PROBLEM DETAILS — Task for the records below: count the lines that contain the word "column" and give only that number.

[Items from a data source]
——————————

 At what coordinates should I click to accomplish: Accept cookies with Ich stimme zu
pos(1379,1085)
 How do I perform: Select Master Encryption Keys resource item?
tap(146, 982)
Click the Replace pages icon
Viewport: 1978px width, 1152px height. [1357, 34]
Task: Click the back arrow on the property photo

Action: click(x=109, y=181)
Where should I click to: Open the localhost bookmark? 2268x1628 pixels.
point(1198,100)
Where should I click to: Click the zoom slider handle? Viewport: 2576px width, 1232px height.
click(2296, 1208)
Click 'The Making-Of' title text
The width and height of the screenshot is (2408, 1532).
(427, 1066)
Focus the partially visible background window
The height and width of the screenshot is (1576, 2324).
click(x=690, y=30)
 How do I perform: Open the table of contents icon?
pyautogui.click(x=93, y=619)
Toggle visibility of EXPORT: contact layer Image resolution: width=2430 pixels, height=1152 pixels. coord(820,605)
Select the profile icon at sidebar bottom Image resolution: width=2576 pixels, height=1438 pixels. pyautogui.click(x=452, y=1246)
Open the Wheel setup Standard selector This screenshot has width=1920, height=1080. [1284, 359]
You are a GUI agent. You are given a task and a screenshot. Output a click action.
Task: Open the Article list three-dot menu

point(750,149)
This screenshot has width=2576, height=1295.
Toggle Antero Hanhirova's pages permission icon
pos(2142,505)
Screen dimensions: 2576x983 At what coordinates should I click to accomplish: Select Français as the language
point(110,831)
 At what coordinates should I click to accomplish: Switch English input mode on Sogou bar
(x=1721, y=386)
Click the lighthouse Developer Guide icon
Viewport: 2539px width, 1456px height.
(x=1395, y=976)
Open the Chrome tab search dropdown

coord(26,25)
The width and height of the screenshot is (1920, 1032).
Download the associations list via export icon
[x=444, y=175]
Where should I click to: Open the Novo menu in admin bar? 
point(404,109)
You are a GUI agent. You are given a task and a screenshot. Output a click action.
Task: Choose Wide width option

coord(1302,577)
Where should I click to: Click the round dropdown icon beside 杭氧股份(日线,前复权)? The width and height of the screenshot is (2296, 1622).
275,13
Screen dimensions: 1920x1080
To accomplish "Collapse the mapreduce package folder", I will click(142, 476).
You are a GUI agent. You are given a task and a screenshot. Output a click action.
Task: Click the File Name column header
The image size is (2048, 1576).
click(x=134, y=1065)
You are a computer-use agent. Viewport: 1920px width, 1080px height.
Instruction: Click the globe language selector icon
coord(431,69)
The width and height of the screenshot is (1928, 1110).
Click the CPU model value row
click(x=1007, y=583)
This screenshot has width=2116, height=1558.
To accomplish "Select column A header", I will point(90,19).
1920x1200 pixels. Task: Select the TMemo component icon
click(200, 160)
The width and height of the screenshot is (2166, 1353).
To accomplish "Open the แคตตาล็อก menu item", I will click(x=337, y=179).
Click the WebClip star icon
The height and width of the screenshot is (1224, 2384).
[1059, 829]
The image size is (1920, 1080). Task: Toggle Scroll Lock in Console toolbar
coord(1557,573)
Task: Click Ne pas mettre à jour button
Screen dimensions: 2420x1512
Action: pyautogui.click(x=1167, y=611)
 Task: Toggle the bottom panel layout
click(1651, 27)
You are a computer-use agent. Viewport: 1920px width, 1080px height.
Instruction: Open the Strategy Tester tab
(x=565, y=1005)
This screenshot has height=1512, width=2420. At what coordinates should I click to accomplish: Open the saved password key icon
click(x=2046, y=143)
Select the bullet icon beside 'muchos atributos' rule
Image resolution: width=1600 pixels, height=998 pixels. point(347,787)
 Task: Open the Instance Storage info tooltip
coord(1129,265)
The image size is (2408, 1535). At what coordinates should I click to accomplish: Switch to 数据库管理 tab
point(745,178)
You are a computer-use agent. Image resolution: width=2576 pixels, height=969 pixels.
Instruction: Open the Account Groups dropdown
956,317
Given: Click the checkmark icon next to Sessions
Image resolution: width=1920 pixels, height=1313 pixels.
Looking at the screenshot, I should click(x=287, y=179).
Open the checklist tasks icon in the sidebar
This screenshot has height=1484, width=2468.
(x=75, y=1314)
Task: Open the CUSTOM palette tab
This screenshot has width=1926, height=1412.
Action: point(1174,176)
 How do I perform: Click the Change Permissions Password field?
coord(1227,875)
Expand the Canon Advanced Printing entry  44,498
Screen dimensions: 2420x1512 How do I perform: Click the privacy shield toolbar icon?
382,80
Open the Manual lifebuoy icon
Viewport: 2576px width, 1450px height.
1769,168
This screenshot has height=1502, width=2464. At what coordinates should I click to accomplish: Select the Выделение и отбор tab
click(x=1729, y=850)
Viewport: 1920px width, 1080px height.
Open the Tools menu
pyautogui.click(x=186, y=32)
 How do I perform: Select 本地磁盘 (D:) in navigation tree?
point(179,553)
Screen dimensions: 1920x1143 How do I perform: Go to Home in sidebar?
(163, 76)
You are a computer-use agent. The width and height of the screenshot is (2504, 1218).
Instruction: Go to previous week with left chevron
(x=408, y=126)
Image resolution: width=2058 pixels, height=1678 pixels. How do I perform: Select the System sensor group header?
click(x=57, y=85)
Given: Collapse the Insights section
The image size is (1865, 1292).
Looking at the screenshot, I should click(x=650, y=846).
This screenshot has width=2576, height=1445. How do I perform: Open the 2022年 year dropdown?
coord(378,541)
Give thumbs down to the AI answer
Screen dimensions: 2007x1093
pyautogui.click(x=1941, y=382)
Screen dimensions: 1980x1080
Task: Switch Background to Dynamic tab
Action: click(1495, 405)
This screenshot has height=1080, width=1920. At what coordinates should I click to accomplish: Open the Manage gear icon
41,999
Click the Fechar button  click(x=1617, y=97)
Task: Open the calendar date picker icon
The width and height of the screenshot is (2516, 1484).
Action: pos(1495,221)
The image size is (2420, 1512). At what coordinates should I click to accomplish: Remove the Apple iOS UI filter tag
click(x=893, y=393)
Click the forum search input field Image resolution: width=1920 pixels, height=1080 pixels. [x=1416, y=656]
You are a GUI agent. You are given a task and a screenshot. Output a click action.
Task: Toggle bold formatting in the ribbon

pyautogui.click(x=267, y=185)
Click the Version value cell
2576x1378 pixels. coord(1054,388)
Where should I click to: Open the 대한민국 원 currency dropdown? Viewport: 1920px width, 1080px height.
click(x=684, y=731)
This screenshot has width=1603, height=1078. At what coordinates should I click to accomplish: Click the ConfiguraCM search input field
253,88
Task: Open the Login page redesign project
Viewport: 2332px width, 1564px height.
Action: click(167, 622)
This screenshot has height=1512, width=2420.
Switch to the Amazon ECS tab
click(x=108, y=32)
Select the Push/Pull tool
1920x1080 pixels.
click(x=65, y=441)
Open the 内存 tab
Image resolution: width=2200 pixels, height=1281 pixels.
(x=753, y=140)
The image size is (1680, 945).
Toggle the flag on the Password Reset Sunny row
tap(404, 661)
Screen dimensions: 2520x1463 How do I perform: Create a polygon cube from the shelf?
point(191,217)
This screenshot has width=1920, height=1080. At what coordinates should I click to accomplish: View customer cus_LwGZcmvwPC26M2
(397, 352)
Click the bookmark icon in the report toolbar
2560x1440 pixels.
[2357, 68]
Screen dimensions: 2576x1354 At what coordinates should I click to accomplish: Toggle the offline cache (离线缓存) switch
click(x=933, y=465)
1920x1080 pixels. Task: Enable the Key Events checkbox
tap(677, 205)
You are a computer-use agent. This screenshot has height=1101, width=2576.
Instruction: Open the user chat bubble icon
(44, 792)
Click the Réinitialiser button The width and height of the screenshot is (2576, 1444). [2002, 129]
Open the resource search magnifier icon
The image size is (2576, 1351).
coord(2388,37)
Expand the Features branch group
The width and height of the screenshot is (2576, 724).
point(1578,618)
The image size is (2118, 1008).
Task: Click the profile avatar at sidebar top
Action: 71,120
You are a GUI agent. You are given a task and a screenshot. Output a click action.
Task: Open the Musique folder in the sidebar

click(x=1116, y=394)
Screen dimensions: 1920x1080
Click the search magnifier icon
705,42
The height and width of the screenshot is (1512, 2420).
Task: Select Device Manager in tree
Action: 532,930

——————————

TASK RESPONSE — 2